A inclusão de seu nome em uma lista de apoio à candidata do PT à Presidência da República, Dilma Rousseff, indignou a escritora Ruth Rocha –premiada autora de livros infantis e infanto-juvenis- e a levou a escrever uma carta à candidata, em que considera a publicação de seu nome na lista “um desaforo”. O assunto foi um dos mais comentados no Twitter no Brasil nesta quarta-feira (27).

Rodrigo Capote - 30.jul.2010/FolhaPress
A escritora Ruth Rocha, autora de "Marcelo, Marmelo, Martelo" e "Uma História de Rabos Presos"

Na carta, Ruth faz a seu modo uma breve análise sobre a democracia, o PT e os presidentes do Brasil na era da redemocratização. Ela conclui: “Risque meu nome de seu caderno. Meu voto não vai para Dilma.” A repercussão do assunto levou a um convite para uma gravação para o programa de José Serra (PSDB) no horário eleitoral que deve ir ao ar nesta quinta-feira (28).

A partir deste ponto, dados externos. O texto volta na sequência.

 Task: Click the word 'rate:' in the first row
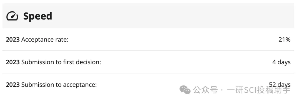pyautogui.click(x=62, y=40)
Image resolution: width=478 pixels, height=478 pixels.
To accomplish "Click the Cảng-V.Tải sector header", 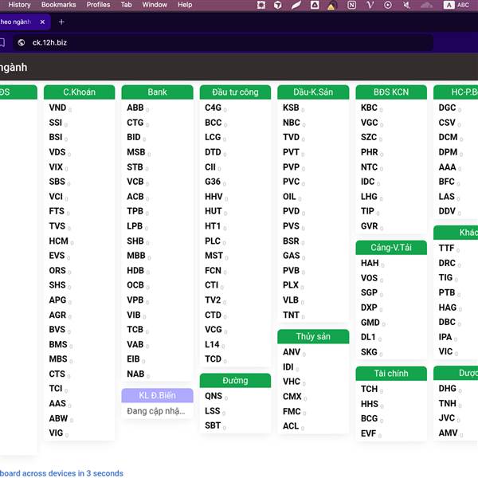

"Esse tipo de descuido revela duas coisas: falta de educação e a porção autoritária cada vez mais visível no PT", escreveu ela no documento, intitulado "Carta à candidata Dilma". Formada em sociologia e política pela USP (Universidade de São Paulo), Ruth é autora de, entre muitos outros,  “Marcelo, Marmelo, Martelo”, livro infantil que já vendeu mais de 1 milhão de cópias (conheça a bibliografia completa).

Disseminada online por e-mail e redes sociais e publicada em vários sites que propagam a candidatura da petista, a lista de personalidades que aparece sob o título “Manifesto de artistas e intelectuais Pró-Dilma” inclui o nome de Ruth Rocha entre mais de cem pessoas. “Todo mundo sabe que sou tucana. Eu habito o topo do muro e olho sempre para os dois lados antes de qualquer decisão”, disse Ruth, que afirma ter votado em José Serra no primeiro turno.

Nem o PT nem a campanha de Dilma entraram em contato com a escritora depois da carta. Segundo a secretária nacional de cultura do PT, Morgana Eneille, o manifesto está sendo organizado pelo sociólogo Emir Sader. "Não foi uma iniciativa da campanha [de Dilma]", afirmou a dirigente petista. A reportagem tentou contato com Sader, sem sucesso. O escritor Eric Nepomucemo, outro dos nomes que integra a lista e que ajudou a organizá-la, declarou que Sader estava viajando e explicou que a inclusão de Ruth na lista foi “um tremendo e lamentável equívoco” (leia mais abaixo o esclarecimento dele sobre o episódio).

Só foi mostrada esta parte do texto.